◆ **WHAT YOU ARE ASKED TO DO**
Transcribe the entries exactly; images are not part of the copy.

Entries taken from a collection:
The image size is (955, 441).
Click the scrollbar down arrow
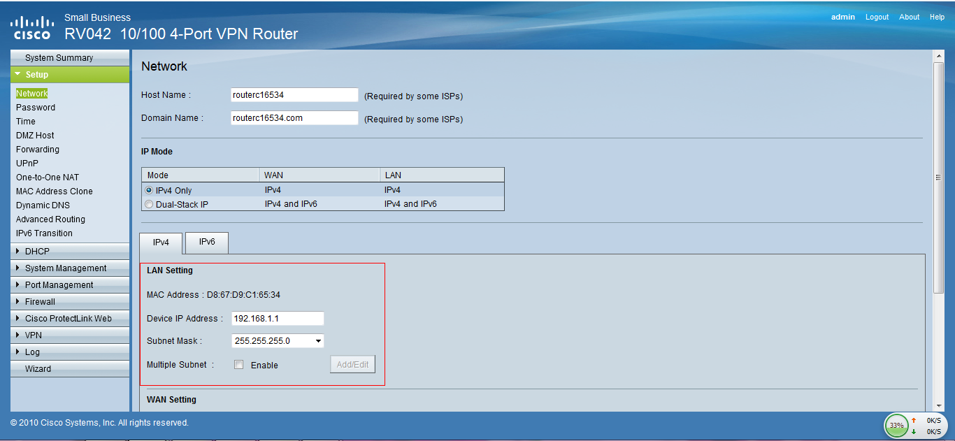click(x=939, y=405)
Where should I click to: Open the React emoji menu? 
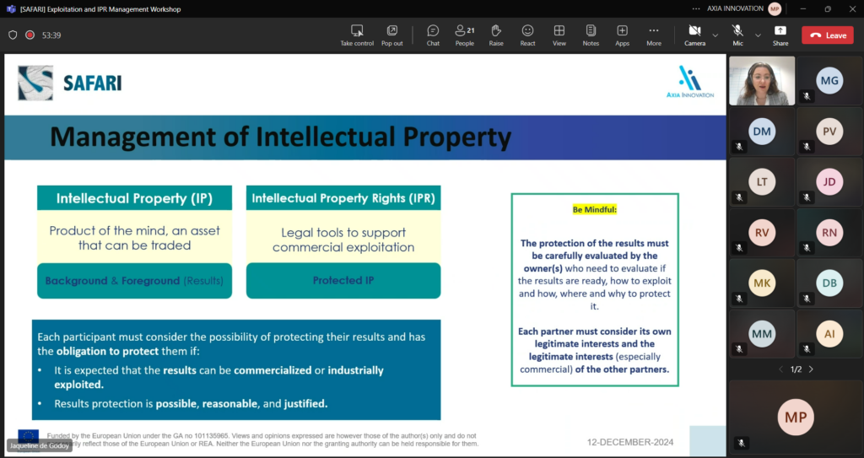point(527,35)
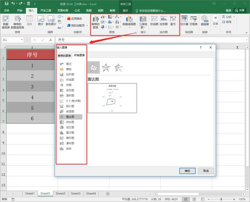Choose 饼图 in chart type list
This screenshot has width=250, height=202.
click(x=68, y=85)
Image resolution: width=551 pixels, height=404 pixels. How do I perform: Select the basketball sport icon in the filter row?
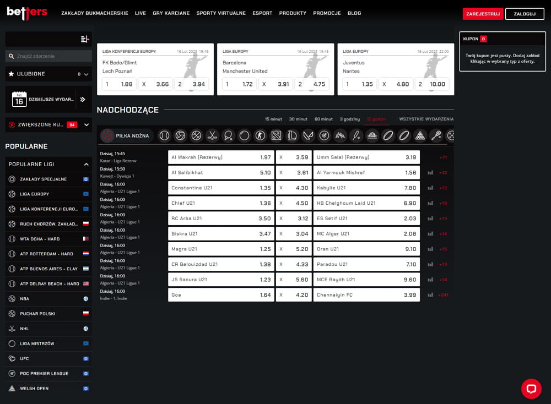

◆ **ANSWER BOX**
The image size is (955, 441).
Click the scrollbar down arrow
click(x=939, y=405)
Where should I click to: Open the React emoji menu? 
point(527,35)
Choose 饼图 in chart type list
This screenshot has width=250, height=202.
click(x=68, y=85)
Image resolution: width=551 pixels, height=404 pixels. How do I perform: Select the basketball sport icon in the filter row?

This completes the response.